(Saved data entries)
=======
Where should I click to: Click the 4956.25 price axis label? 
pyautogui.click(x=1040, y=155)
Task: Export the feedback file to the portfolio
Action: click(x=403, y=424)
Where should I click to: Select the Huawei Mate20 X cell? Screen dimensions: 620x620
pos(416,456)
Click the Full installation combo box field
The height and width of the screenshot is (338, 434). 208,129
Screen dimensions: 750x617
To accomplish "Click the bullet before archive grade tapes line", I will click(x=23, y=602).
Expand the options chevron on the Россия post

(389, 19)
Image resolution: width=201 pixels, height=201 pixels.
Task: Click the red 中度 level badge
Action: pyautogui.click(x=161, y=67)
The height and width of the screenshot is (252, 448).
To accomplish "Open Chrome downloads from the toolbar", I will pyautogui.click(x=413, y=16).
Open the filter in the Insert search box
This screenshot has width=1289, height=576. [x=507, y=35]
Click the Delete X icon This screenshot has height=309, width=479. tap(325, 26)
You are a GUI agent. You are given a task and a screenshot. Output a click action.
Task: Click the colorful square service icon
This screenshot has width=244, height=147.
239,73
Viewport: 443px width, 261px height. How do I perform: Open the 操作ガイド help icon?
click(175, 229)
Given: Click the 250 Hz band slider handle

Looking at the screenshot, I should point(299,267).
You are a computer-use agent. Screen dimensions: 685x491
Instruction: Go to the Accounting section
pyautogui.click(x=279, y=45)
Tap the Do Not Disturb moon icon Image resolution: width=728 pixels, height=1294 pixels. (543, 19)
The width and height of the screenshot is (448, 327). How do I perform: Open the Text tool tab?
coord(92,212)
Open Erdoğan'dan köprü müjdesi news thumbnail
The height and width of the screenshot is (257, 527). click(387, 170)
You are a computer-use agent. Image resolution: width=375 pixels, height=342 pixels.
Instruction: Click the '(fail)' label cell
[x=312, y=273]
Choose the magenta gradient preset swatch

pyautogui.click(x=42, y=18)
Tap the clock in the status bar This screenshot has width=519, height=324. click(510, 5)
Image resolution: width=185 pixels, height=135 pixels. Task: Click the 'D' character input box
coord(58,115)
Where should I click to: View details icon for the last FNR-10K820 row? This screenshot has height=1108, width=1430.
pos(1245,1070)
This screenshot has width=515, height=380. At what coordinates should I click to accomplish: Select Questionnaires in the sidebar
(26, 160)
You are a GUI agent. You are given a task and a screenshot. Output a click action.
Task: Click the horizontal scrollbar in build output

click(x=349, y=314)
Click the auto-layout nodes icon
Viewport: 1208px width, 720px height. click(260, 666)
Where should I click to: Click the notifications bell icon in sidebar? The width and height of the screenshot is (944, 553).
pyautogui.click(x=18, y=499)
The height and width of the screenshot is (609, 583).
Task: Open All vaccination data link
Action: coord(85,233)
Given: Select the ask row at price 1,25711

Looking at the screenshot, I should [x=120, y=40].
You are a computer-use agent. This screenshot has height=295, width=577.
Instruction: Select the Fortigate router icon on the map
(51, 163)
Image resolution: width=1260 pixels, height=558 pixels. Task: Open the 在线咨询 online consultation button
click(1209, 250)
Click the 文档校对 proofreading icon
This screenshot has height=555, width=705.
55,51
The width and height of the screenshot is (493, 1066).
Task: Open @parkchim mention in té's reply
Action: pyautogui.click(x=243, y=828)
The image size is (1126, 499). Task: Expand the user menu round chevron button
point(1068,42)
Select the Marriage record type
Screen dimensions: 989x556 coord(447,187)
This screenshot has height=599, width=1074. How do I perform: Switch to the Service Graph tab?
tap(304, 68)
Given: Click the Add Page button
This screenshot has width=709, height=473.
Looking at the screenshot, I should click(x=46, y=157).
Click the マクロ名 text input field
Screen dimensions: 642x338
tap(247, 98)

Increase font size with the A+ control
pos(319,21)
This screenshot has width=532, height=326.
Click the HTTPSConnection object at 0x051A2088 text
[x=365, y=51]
=======
- [Exercise goal] Transcribe the lines from the first line of the records through the line that contains "Task: Click the colorful square service icon", both included, and add nothing else.

- [Response below]
Where should I click to: Click the 4956.25 price axis label? 
pyautogui.click(x=1040, y=155)
Task: Export the feedback file to the portfolio
Action: click(x=403, y=424)
Where should I click to: Select the Huawei Mate20 X cell? Screen dimensions: 620x620
pos(416,456)
Click the Full installation combo box field
The height and width of the screenshot is (338, 434). 208,129
Screen dimensions: 750x617
To accomplish "Click the bullet before archive grade tapes line", I will click(x=23, y=602).
Expand the options chevron on the Россия post

(389, 19)
Image resolution: width=201 pixels, height=201 pixels.
Task: Click the red 中度 level badge
Action: pyautogui.click(x=161, y=67)
The height and width of the screenshot is (252, 448).
To accomplish "Open Chrome downloads from the toolbar", I will pyautogui.click(x=413, y=16).
Open the filter in the Insert search box
This screenshot has width=1289, height=576. [x=507, y=35]
Click the Delete X icon This screenshot has height=309, width=479. tap(325, 26)
You are a GUI agent. You are given a task and a screenshot. Output a click action.
Task: Click the colorful square service icon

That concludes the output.